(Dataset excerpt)

********************

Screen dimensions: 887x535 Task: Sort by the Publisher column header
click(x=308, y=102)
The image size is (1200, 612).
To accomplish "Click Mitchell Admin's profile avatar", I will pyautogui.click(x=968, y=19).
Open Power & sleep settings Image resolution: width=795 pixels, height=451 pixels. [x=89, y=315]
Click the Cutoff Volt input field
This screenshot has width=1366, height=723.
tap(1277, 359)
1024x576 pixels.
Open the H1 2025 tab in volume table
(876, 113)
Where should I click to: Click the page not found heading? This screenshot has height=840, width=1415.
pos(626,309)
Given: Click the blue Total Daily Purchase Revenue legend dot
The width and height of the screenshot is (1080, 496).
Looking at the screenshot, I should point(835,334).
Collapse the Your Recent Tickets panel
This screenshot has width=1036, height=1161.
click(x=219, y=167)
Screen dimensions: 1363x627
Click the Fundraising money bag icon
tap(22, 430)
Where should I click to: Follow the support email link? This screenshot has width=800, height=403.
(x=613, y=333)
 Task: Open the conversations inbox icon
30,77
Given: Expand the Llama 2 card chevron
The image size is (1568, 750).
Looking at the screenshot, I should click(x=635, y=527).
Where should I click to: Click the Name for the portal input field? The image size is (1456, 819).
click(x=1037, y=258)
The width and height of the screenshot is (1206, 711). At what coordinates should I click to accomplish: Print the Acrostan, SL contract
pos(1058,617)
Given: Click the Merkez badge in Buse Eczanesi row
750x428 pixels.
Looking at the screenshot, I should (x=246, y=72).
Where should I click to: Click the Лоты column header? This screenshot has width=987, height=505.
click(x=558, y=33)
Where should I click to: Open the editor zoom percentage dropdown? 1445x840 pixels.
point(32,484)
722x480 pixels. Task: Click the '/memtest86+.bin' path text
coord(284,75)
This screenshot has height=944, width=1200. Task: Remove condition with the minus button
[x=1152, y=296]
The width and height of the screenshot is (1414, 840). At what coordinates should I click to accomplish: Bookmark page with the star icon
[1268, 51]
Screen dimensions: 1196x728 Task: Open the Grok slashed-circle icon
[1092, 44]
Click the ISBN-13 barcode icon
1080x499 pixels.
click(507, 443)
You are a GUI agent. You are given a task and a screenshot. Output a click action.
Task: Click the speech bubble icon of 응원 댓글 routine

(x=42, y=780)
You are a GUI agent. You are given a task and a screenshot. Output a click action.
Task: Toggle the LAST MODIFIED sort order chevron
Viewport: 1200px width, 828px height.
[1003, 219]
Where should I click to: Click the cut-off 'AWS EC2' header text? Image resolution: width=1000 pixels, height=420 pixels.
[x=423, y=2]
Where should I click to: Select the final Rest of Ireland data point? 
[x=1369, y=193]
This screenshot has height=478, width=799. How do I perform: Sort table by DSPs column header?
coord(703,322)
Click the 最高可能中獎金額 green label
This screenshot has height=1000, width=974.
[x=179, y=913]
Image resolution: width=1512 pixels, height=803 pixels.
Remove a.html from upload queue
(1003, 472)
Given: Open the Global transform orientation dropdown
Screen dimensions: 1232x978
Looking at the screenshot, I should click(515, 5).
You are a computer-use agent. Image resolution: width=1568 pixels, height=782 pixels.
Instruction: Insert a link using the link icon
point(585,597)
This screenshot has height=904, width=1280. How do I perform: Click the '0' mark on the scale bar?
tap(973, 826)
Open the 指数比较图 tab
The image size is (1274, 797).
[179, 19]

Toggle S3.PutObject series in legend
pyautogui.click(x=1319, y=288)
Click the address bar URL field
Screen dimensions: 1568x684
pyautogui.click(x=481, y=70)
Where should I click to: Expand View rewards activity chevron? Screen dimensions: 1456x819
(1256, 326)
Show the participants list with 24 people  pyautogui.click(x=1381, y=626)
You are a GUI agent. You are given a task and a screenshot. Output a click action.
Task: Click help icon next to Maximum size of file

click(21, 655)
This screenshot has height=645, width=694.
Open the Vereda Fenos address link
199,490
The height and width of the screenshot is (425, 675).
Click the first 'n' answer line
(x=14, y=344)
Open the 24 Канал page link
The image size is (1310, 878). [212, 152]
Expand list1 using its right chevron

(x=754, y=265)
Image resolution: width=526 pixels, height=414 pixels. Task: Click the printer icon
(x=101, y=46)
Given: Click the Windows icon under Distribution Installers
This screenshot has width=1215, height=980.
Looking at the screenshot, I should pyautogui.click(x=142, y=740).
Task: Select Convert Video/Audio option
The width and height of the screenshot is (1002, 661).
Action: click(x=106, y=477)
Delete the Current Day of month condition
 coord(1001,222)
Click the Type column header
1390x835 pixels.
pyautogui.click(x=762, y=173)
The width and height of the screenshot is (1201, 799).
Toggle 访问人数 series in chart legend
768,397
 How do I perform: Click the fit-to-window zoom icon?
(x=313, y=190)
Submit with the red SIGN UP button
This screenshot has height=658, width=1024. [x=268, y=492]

********************

§ **Exercise brief**
Can you output the lines of the listing above from the line containing "Where should I click to: Click the cut-off" through the line containing "coord(703,322)", inclusive, reproducing them unchanged and giving nothing else?

§ **Final result**
Where should I click to: Click the cut-off 'AWS EC2' header text? Image resolution: width=1000 pixels, height=420 pixels.
[x=423, y=2]
Where should I click to: Select the final Rest of Ireland data point? 
[x=1369, y=193]
This screenshot has height=478, width=799. How do I perform: Sort table by DSPs column header?
coord(703,322)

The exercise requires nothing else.